> [Required work]: Each entry has to be printed again exactly.

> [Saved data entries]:
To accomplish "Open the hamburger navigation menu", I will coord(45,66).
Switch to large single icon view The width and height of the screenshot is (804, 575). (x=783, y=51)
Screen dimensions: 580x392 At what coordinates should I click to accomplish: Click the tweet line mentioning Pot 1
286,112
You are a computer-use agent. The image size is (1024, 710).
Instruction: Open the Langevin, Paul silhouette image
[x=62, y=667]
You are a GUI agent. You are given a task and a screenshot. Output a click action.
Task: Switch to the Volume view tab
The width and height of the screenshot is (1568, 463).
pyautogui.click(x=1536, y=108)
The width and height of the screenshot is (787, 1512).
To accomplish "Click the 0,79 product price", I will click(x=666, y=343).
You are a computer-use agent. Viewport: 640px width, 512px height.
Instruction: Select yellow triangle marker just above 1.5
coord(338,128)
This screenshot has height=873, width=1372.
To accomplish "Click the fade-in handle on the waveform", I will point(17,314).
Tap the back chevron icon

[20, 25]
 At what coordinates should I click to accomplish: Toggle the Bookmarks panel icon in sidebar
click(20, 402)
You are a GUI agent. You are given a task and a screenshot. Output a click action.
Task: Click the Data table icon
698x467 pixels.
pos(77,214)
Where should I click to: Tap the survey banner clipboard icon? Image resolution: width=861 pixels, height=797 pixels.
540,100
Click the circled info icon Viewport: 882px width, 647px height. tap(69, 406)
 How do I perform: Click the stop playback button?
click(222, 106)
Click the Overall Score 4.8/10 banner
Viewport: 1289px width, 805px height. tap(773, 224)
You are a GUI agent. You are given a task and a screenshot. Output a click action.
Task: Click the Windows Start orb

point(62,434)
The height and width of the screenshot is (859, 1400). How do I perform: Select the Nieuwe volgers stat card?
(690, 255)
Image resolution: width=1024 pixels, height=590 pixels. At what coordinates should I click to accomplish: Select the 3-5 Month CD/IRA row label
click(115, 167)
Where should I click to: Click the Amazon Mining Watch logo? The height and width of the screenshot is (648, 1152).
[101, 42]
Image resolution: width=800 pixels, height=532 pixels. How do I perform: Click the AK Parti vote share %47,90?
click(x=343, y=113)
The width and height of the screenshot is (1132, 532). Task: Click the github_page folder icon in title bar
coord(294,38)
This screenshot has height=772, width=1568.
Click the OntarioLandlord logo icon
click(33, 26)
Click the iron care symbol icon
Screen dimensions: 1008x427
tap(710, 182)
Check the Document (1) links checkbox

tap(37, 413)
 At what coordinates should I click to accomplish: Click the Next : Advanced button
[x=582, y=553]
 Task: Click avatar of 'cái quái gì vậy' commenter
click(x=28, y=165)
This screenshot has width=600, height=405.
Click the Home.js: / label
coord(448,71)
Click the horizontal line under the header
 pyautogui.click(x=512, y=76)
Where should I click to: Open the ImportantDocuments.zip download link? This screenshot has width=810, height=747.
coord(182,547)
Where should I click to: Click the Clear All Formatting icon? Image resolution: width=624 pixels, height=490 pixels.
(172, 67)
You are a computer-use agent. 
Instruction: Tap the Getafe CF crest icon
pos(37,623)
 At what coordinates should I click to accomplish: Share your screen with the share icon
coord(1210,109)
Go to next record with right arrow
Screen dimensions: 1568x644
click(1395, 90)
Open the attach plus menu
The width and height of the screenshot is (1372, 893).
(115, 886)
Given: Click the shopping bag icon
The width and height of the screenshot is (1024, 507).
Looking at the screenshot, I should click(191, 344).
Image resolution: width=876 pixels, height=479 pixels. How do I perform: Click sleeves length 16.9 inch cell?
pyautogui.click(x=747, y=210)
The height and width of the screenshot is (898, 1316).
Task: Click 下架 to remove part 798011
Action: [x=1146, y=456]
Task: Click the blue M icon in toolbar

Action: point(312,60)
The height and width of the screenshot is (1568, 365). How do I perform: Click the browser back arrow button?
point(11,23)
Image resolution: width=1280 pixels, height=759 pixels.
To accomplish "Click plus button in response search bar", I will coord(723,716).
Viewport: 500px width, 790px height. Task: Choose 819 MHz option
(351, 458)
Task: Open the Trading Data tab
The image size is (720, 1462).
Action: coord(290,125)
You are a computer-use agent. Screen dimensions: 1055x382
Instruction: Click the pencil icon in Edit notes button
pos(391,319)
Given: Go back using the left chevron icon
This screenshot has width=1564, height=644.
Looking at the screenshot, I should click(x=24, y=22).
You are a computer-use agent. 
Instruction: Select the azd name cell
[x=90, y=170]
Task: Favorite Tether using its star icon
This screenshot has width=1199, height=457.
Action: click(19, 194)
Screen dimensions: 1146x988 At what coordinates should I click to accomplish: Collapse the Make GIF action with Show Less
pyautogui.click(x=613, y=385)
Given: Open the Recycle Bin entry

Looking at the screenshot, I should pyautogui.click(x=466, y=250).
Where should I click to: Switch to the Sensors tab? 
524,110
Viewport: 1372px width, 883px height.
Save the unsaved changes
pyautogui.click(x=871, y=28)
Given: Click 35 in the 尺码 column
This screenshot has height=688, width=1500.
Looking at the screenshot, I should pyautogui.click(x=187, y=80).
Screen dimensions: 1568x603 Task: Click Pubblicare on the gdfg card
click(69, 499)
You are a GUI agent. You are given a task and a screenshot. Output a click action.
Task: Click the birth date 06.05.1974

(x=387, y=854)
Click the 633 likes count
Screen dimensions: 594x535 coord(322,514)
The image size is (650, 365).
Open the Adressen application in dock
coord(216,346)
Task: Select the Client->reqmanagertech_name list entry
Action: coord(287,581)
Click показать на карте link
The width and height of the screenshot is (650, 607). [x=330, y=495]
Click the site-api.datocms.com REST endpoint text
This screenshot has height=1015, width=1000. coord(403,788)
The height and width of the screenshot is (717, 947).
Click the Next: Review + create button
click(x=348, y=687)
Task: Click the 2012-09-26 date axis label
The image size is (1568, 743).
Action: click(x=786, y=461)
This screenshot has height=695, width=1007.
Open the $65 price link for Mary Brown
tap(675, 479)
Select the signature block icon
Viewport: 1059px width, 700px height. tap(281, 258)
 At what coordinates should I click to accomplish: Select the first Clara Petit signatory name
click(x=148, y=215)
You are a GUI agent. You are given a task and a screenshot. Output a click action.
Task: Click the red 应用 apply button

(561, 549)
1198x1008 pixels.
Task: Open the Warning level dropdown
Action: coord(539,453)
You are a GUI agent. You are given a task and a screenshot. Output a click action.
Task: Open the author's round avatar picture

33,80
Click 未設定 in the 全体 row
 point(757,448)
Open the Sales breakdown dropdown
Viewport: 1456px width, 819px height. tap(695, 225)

> [Problem solution]:
To accomplish "Open the hamburger navigation menu", I will coord(45,66).
Switch to large single icon view The width and height of the screenshot is (804, 575). (x=783, y=51)
Screen dimensions: 580x392 At what coordinates should I click to accomplish: Click the tweet line mentioning Pot 1
286,112
You are a computer-use agent. The image size is (1024, 710).
Instruction: Open the Langevin, Paul silhouette image
[x=62, y=667]
You are a GUI agent. You are given a task and a screenshot. Output a click action.
Task: Switch to the Volume view tab
The width and height of the screenshot is (1568, 463).
pyautogui.click(x=1536, y=108)
The width and height of the screenshot is (787, 1512).
To accomplish "Click the 0,79 product price", I will click(x=666, y=343).
You are a computer-use agent. Viewport: 640px width, 512px height.
Instruction: Select yellow triangle marker just above 1.5
coord(338,128)
This screenshot has height=873, width=1372.
To accomplish "Click the fade-in handle on the waveform", I will point(17,314).
Tap the back chevron icon

[20, 25]
 At what coordinates should I click to accomplish: Toggle the Bookmarks panel icon in sidebar
click(20, 402)
You are a GUI agent. You are given a task and a screenshot. Output a click action.
Task: Click the Data table icon
698x467 pixels.
pos(77,214)
Where should I click to: Tap the survey banner clipboard icon? Image resolution: width=861 pixels, height=797 pixels.
540,100
Click the circled info icon Viewport: 882px width, 647px height. tap(69, 406)
 How do I perform: Click the stop playback button?
click(222, 106)
Click the Overall Score 4.8/10 banner
Viewport: 1289px width, 805px height. tap(773, 224)
You are a GUI agent. You are given a task and a screenshot. Output a click action.
Task: Click the Windows Start orb

point(62,434)
The height and width of the screenshot is (859, 1400). How do I perform: Select the Nieuwe volgers stat card?
(690, 255)
Image resolution: width=1024 pixels, height=590 pixels. At what coordinates should I click to accomplish: Select the 3-5 Month CD/IRA row label
click(115, 167)
Where should I click to: Click the Amazon Mining Watch logo? The height and width of the screenshot is (648, 1152).
[101, 42]
Image resolution: width=800 pixels, height=532 pixels. How do I perform: Click the AK Parti vote share %47,90?
click(x=343, y=113)
The width and height of the screenshot is (1132, 532). Task: Click the github_page folder icon in title bar
coord(294,38)
This screenshot has height=772, width=1568.
Click the OntarioLandlord logo icon
click(33, 26)
Click the iron care symbol icon
Screen dimensions: 1008x427
tap(710, 182)
Check the Document (1) links checkbox

tap(37, 413)
 At what coordinates should I click to accomplish: Click the Next : Advanced button
[x=582, y=553]
 Task: Click avatar of 'cái quái gì vậy' commenter
click(x=28, y=165)
This screenshot has width=600, height=405.
Click the Home.js: / label
coord(448,71)
Click the horizontal line under the header
 pyautogui.click(x=512, y=76)
Where should I click to: Open the ImportantDocuments.zip download link? This screenshot has width=810, height=747.
coord(182,547)
Where should I click to: Click the Clear All Formatting icon? Image resolution: width=624 pixels, height=490 pixels.
(172, 67)
You are a computer-use agent. 
Instruction: Tap the Getafe CF crest icon
pos(37,623)
 At what coordinates should I click to accomplish: Share your screen with the share icon
coord(1210,109)
Go to next record with right arrow
Screen dimensions: 1568x644
click(1395, 90)
Open the attach plus menu
The width and height of the screenshot is (1372, 893).
(115, 886)
Given: Click the shopping bag icon
The width and height of the screenshot is (1024, 507).
Looking at the screenshot, I should click(191, 344).
Image resolution: width=876 pixels, height=479 pixels. How do I perform: Click sleeves length 16.9 inch cell?
pyautogui.click(x=747, y=210)
The height and width of the screenshot is (898, 1316).
Task: Click 下架 to remove part 798011
Action: [x=1146, y=456]
Task: Click the blue M icon in toolbar

Action: point(312,60)
The height and width of the screenshot is (1568, 365). How do I perform: Click the browser back arrow button?
point(11,23)
Image resolution: width=1280 pixels, height=759 pixels.
To accomplish "Click plus button in response search bar", I will coord(723,716).
Viewport: 500px width, 790px height. Task: Choose 819 MHz option
(351, 458)
Task: Open the Trading Data tab
The image size is (720, 1462).
Action: coord(290,125)
You are a computer-use agent. Screen dimensions: 1055x382
Instruction: Click the pencil icon in Edit notes button
pos(391,319)
Given: Go back using the left chevron icon
This screenshot has width=1564, height=644.
Looking at the screenshot, I should click(x=24, y=22).
You are a computer-use agent. 
Instruction: Select the azd name cell
[x=90, y=170]
Task: Favorite Tether using its star icon
This screenshot has width=1199, height=457.
Action: click(19, 194)
Screen dimensions: 1146x988 At what coordinates should I click to accomplish: Collapse the Make GIF action with Show Less
pyautogui.click(x=613, y=385)
Given: Open the Recycle Bin entry

Looking at the screenshot, I should pyautogui.click(x=466, y=250).
Where should I click to: Switch to the Sensors tab? 
524,110
Viewport: 1372px width, 883px height.
Save the unsaved changes
pyautogui.click(x=871, y=28)
Given: Click 35 in the 尺码 column
This screenshot has height=688, width=1500.
Looking at the screenshot, I should pyautogui.click(x=187, y=80).
Screen dimensions: 1568x603 Task: Click Pubblicare on the gdfg card
click(69, 499)
You are a GUI agent. You are given a task and a screenshot. Output a click action.
Task: Click the birth date 06.05.1974

(x=387, y=854)
Click the 633 likes count
Screen dimensions: 594x535 coord(322,514)
The image size is (650, 365).
Open the Adressen application in dock
coord(216,346)
Task: Select the Client->reqmanagertech_name list entry
Action: coord(287,581)
Click показать на карте link
The width and height of the screenshot is (650, 607). [x=330, y=495]
Click the site-api.datocms.com REST endpoint text
This screenshot has height=1015, width=1000. coord(403,788)
The height and width of the screenshot is (717, 947).
Click the Next: Review + create button
click(x=348, y=687)
Task: Click the 2012-09-26 date axis label
The image size is (1568, 743).
Action: click(x=786, y=461)
This screenshot has height=695, width=1007.
Open the $65 price link for Mary Brown
tap(675, 479)
Select the signature block icon
Viewport: 1059px width, 700px height. tap(281, 258)
 At what coordinates should I click to accomplish: Select the first Clara Petit signatory name
click(x=148, y=215)
You are a GUI agent. You are given a task and a screenshot. Output a click action.
Task: Click the red 应用 apply button

(561, 549)
1198x1008 pixels.
Task: Open the Warning level dropdown
Action: coord(539,453)
You are a GUI agent. You are given a task and a screenshot. Output a click action.
Task: Open the author's round avatar picture

33,80
Click 未設定 in the 全体 row
 point(757,448)
Open the Sales breakdown dropdown
Viewport: 1456px width, 819px height. tap(695, 225)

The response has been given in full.